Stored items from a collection
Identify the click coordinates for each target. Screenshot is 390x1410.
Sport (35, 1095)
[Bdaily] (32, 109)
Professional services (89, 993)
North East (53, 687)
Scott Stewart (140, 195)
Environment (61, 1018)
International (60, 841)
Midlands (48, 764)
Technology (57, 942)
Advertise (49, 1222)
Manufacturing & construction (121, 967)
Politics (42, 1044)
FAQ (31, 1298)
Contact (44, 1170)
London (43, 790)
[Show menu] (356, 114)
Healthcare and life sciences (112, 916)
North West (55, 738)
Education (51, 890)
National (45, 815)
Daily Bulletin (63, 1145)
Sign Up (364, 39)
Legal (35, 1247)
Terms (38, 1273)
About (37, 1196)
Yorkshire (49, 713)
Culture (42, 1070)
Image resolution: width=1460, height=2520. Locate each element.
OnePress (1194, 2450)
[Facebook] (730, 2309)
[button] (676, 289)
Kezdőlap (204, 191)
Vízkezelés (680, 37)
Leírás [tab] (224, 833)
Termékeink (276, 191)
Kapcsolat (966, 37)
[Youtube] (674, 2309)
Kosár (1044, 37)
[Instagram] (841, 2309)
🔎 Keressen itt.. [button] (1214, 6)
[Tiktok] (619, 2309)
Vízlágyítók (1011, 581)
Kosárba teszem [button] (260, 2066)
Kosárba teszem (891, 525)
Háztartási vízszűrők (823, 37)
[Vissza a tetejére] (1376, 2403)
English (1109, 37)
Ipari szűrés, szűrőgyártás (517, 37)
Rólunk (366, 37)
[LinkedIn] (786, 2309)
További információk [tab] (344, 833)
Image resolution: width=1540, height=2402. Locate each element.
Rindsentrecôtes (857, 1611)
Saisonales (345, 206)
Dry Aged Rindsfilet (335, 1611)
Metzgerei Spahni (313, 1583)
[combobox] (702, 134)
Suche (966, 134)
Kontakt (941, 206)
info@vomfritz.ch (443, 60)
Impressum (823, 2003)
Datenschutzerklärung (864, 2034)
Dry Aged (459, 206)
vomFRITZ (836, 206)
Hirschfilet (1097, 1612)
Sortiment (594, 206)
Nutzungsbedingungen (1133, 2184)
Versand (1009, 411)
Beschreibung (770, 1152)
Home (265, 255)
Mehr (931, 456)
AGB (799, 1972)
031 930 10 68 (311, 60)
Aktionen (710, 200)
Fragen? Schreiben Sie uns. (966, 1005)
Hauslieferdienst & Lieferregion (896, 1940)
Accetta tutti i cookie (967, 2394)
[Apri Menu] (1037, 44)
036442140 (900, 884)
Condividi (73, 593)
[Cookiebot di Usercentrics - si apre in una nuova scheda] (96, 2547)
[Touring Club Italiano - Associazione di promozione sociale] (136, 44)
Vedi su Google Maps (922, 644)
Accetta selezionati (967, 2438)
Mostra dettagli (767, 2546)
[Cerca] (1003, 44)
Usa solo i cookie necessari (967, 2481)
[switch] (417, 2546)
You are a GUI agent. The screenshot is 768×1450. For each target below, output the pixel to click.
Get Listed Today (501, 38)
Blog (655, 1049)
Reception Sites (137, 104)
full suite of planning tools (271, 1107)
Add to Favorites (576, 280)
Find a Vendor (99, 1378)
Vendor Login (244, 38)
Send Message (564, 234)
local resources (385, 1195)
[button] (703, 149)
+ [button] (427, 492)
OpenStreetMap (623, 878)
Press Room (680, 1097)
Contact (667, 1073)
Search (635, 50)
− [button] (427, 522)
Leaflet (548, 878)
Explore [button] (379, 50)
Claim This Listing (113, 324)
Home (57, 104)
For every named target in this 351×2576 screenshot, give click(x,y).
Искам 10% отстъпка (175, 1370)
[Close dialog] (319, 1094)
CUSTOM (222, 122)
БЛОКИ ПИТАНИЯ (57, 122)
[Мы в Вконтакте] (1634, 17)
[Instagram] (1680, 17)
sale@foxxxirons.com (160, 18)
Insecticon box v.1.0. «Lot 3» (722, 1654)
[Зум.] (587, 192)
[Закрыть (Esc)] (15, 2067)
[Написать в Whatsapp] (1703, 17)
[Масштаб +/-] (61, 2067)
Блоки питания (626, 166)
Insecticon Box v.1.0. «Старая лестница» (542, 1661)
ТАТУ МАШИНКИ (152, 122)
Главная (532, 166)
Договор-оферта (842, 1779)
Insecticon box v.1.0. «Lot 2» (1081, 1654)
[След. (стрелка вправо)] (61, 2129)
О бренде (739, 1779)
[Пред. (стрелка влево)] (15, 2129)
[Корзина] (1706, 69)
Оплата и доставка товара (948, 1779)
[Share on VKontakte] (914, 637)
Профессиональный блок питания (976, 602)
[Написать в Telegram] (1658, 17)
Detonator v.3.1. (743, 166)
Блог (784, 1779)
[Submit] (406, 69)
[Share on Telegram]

● Problem details: Keep every word intact and transcribe the records in full.

● Expected answer:
Identify the click coordinates for each target. Screenshot is 390x1410.
Sport (35, 1095)
[Bdaily] (32, 109)
Professional services (89, 993)
North East (53, 687)
Scott Stewart (140, 195)
Environment (61, 1018)
International (60, 841)
Midlands (48, 764)
Technology (57, 942)
Advertise (49, 1222)
Manufacturing & construction (121, 967)
Politics (42, 1044)
FAQ (31, 1298)
Contact (44, 1170)
London (43, 790)
[Show menu] (356, 114)
Healthcare and life sciences (112, 916)
North West (55, 738)
Education (51, 890)
National (45, 815)
Daily Bulletin (63, 1145)
Sign Up (364, 39)
Legal (35, 1247)
Terms (38, 1273)
About (37, 1196)
Yorkshire (49, 713)
Culture (42, 1070)
Image resolution: width=1460, height=2520. Locate each element.
OnePress (1194, 2450)
[Facebook] (730, 2309)
[button] (676, 289)
Kezdőlap (204, 191)
Vízkezelés (680, 37)
Leírás [tab] (224, 833)
Termékeink (276, 191)
Kapcsolat (966, 37)
[Youtube] (674, 2309)
Kosár (1044, 37)
[Instagram] (841, 2309)
🔎 Keressen itt.. [button] (1214, 6)
[Tiktok] (619, 2309)
Vízlágyítók (1011, 581)
Kosárba teszem [button] (260, 2066)
Kosárba teszem (891, 525)
Háztartási vízszűrők (823, 37)
[Vissza a tetejére] (1376, 2403)
English (1109, 37)
Ipari szűrés, szűrőgyártás (517, 37)
Rólunk (366, 37)
[LinkedIn] (786, 2309)
További információk [tab] (344, 833)
Image resolution: width=1540, height=2402. Locate each element.
Rindsentrecôtes (857, 1611)
Saisonales (345, 206)
Dry Aged Rindsfilet (335, 1611)
Metzgerei Spahni (313, 1583)
[combobox] (702, 134)
Suche (966, 134)
Kontakt (941, 206)
info@vomfritz.ch (443, 60)
Impressum (823, 2003)
Datenschutzerklärung (864, 2034)
Dry Aged (459, 206)
vomFRITZ (836, 206)
Hirschfilet (1097, 1612)
Sortiment (594, 206)
Nutzungsbedingungen (1133, 2184)
Versand (1009, 411)
Beschreibung (770, 1152)
Home (265, 255)
Mehr (931, 456)
AGB (799, 1972)
031 930 10 68 (311, 60)
Aktionen (710, 200)
Fragen? Schreiben Sie uns. (966, 1005)
Hauslieferdienst & Lieferregion (896, 1940)
Accetta tutti i cookie (967, 2394)
[Apri Menu] (1037, 44)
036442140 (900, 884)
Condividi (73, 593)
[Cookiebot di Usercentrics - si apre in una nuova scheda] (96, 2547)
[Touring Club Italiano - Associazione di promozione sociale] (136, 44)
Vedi su Google Maps (922, 644)
Accetta selezionati (967, 2438)
Mostra dettagli (767, 2546)
[Cerca] (1003, 44)
Usa solo i cookie necessari (967, 2481)
[switch] (417, 2546)
You are a GUI agent. The screenshot is 768×1450. For each target below, output the pixel to click.
Get Listed Today (501, 38)
Blog (655, 1049)
Reception Sites (137, 104)
full suite of planning tools (271, 1107)
Add to Favorites (576, 280)
Find a Vendor (99, 1378)
Vendor Login (244, 38)
Send Message (564, 234)
local resources (385, 1195)
[button] (703, 149)
+ [button] (427, 492)
OpenStreetMap (623, 878)
Press Room (680, 1097)
Contact (667, 1073)
Search (635, 50)
− [button] (427, 522)
Leaflet (548, 878)
Explore [button] (379, 50)
Claim This Listing (113, 324)
Home (57, 104)
For every named target in this 351×2576 screenshot, give click(x,y).
Искам 10% отстъпка (175, 1370)
[Close dialog] (319, 1094)
CUSTOM (222, 122)
БЛОКИ ПИТАНИЯ (57, 122)
[Мы в Вконтакте] (1634, 17)
[Instagram] (1680, 17)
sale@foxxxirons.com (160, 18)
Insecticon box v.1.0. «Lot 3» (722, 1654)
[Зум.] (587, 192)
[Закрыть (Esc)] (15, 2067)
[Написать в Whatsapp] (1703, 17)
[Масштаб +/-] (61, 2067)
Блоки питания (626, 166)
Insecticon Box v.1.0. «Старая лестница» (542, 1661)
ТАТУ МАШИНКИ (152, 122)
Главная (532, 166)
Договор-оферта (842, 1779)
Insecticon box v.1.0. «Lot 2» (1081, 1654)
[След. (стрелка вправо)] (61, 2129)
О бренде (739, 1779)
[Пред. (стрелка влево)] (15, 2129)
[Корзина] (1706, 69)
Оплата и доставка товара (948, 1779)
[Share on VKontakte] (914, 637)
Профессиональный блок питания (976, 602)
[Написать в Telegram] (1658, 17)
Detonator v.3.1. (743, 166)
Блог (784, 1779)
[Submit] (406, 69)
[Share on Telegram]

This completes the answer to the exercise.